In God's Word Through Preaching, Hall expounds on many topics of importance to ministers and their flocks: the importance of preaching Christ, illustrations and controversies handled from the pulpit, the personal godliness of ministers, the question of whether sermons should be read, remarks on James Waddel Alexander's Thoughts on Preaching -- Hall was among those who preached at the memorial services for Alexander after his death in 1859 -- and many other interesting topics are worth perusing in Hall lectures. Following his remarks, an appendix includes real questions from Yale theology students to Hall and his succinct responses. 

To give but one example of this exchange: 

Question: What relation should the text bear to the sermon?
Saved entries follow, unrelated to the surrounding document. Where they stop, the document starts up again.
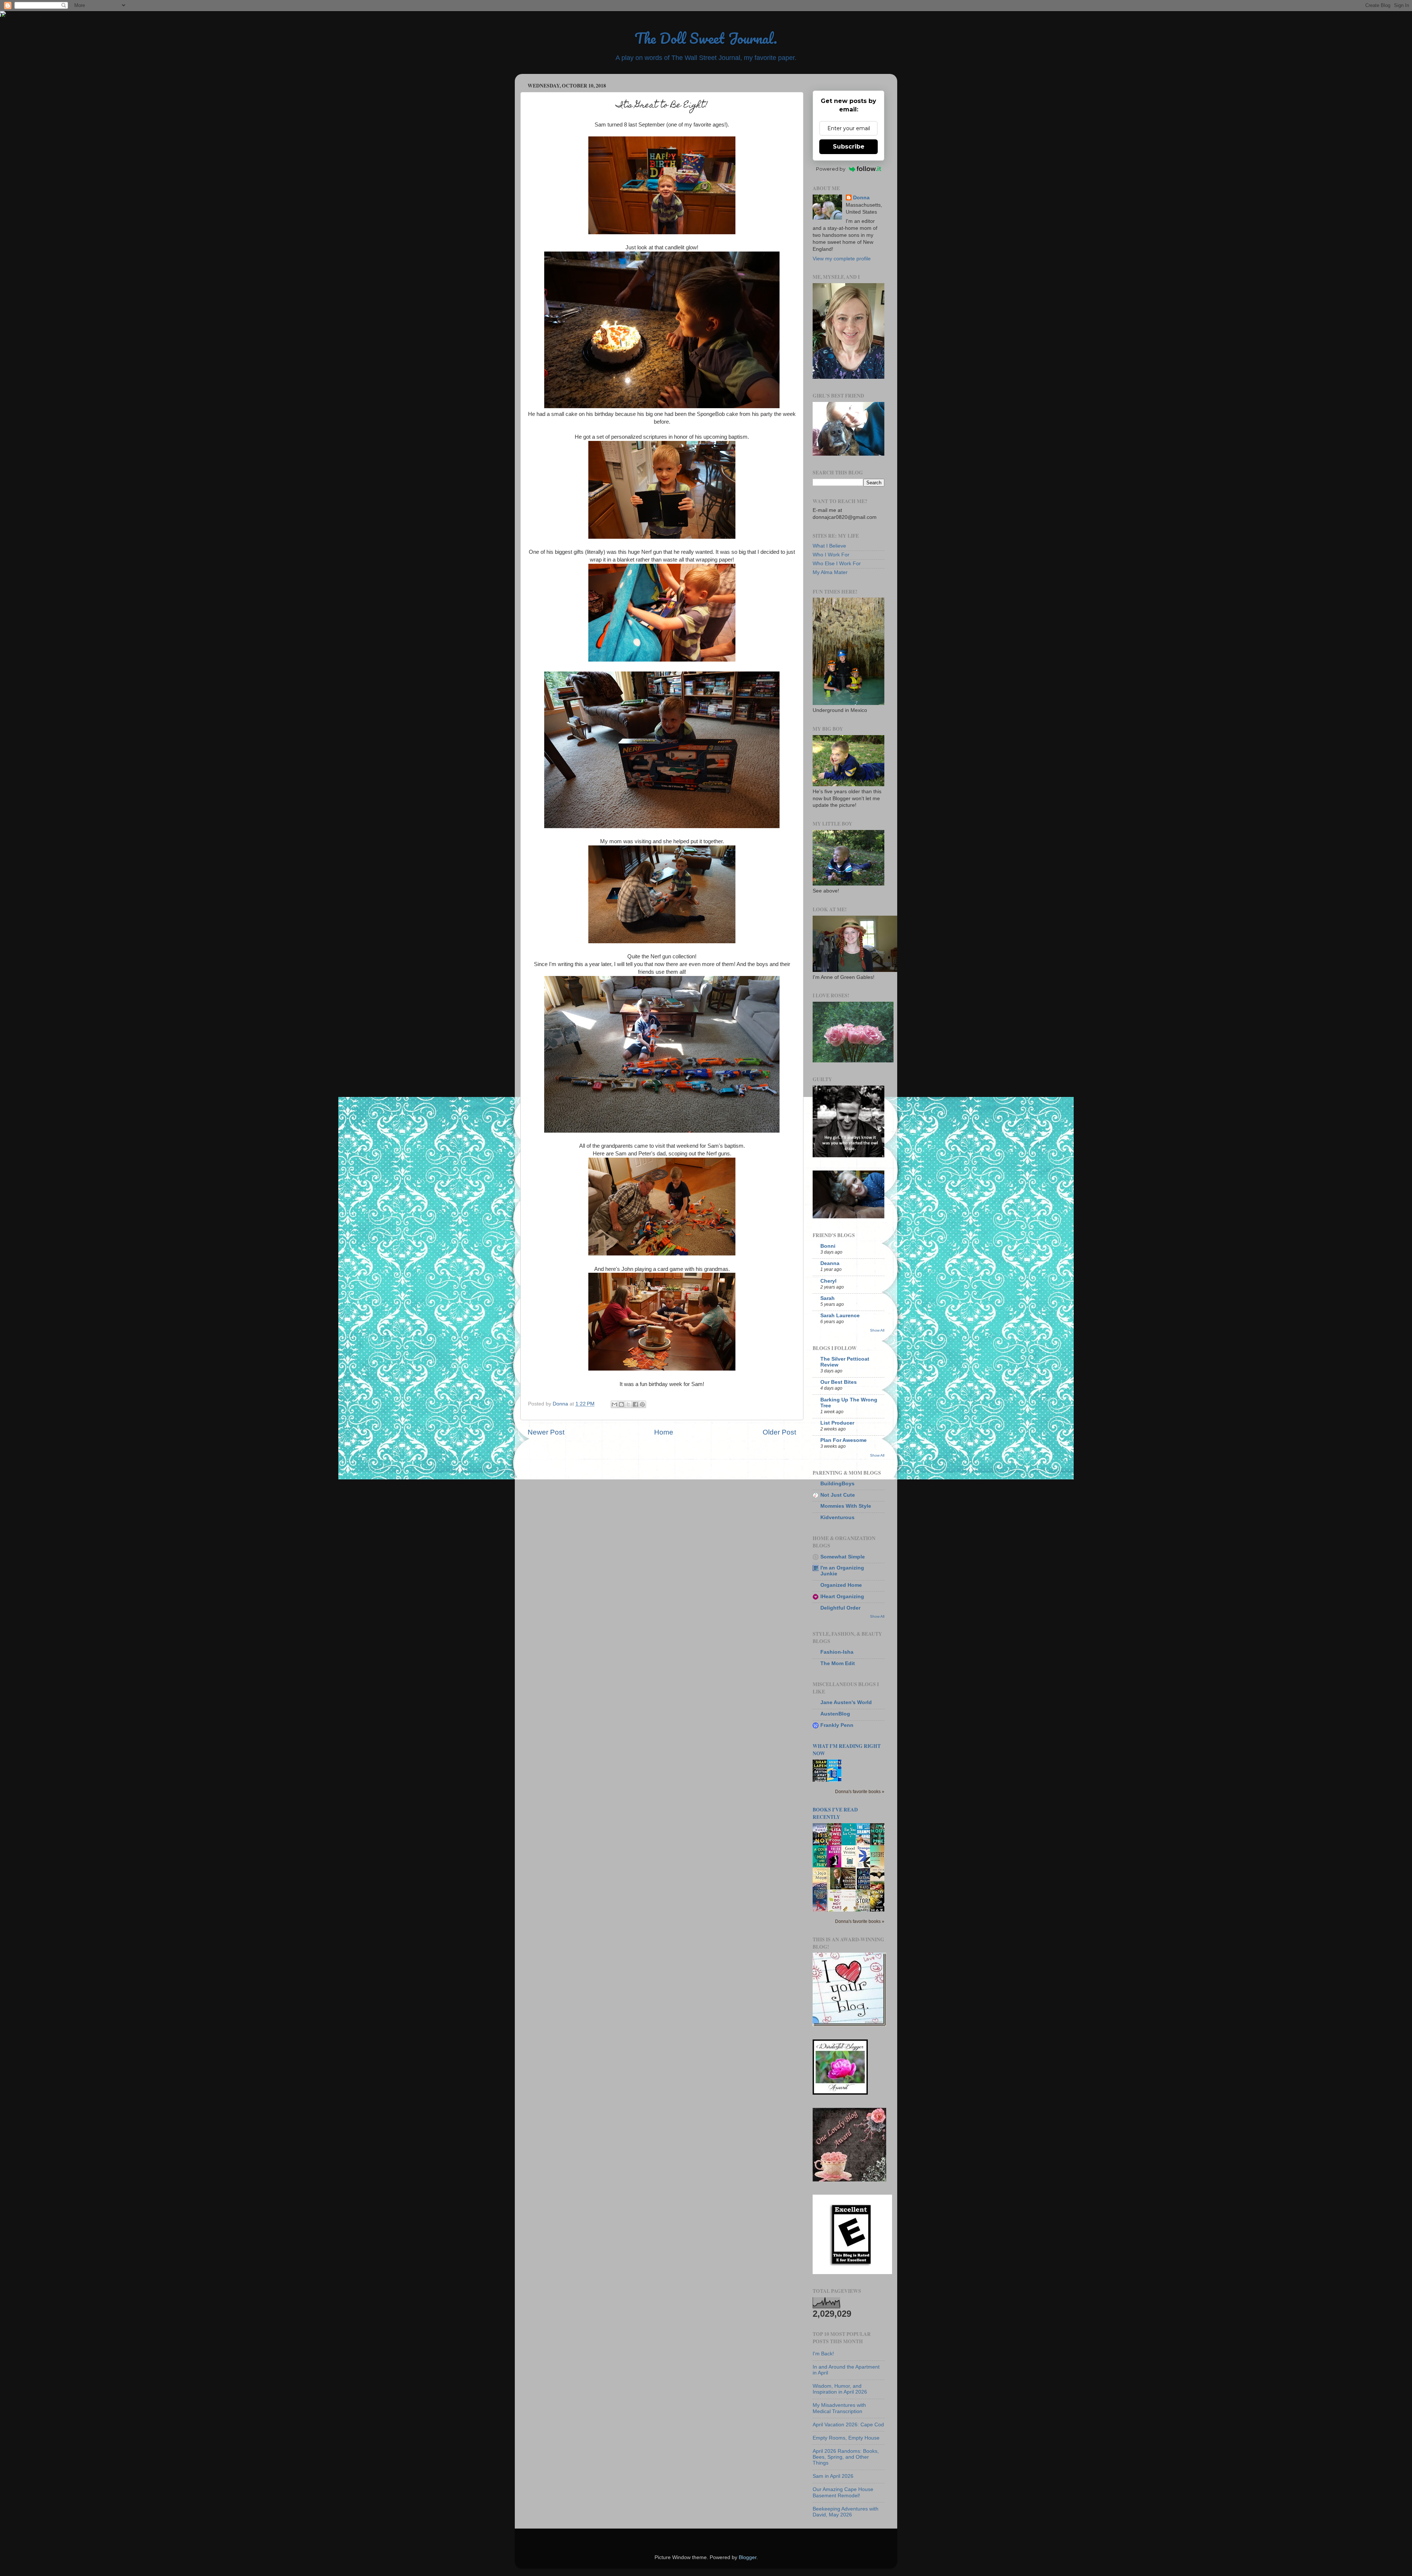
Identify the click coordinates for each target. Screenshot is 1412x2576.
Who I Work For (831, 554)
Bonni (827, 1246)
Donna (861, 197)
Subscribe (848, 146)
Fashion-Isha (836, 1652)
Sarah (827, 1298)
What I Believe (829, 546)
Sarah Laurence (840, 1315)
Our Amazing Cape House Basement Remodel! (843, 2492)
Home (663, 1432)
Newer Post (546, 1432)
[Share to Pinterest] (642, 1404)
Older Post (779, 1432)
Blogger (747, 2557)
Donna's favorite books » (859, 1791)
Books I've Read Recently (835, 1813)
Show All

The text should sustain, suggest, and give tone to the sermon. The main thought of the text should usually be the main thought of the sermon. A text must not be made a pretext.

Pilgrim, Be of Good Cheer

The English Puritan John Trapp once wrote: "One Son God hath without sin, but none without sorrow." The American Presbyterian clergyman Theodore Ledyard Cuyler (1822-1909) was also, like his Savior, "a man of sorrows, and acquainted with grief" (Isa. 53:3). 

Cuyler lost two infant children, as well as a daughter who was 22 when she died. In the midst of the deepest bereavement, he began to write God's Light on Dark Clouds (1882). Later, he would go on to write Beulah-Land; or, Words of Cheer for Christian Pilgrims (1896); and Help and Good Cheer (1902). These devotionals for weary, hurting and discouraged Christian pilgrims were all written by one who understood the hurt and anguish of loss, and had tasted of the sweet comfort of Christ, who tells his disciples to be of good cheer, for he has overcome the world (John 16:33). Cuyler also wrote Pointed Papers for the Christian Life (1879), a guide for the Christian along the journey, through all its vale of tears (Ps. 23:4; 84:6). 

These volumes of encouragement have helped many pilgrims from the 19th century to the 21st. Dear Reader, if you have need of such encouragement, take note of them and may you find comfort there.